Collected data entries

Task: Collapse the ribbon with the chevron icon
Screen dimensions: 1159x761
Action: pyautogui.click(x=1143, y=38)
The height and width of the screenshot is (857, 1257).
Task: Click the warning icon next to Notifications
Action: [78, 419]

## EXERCISE OBJECTIVE
All the lines above should come back exactly as written.

## RESULT FOR THIS EXERCISE
Task: Collapse the ribbon with the chevron icon
Screen dimensions: 1159x761
Action: pyautogui.click(x=1143, y=38)
The height and width of the screenshot is (857, 1257).
Task: Click the warning icon next to Notifications
Action: [78, 419]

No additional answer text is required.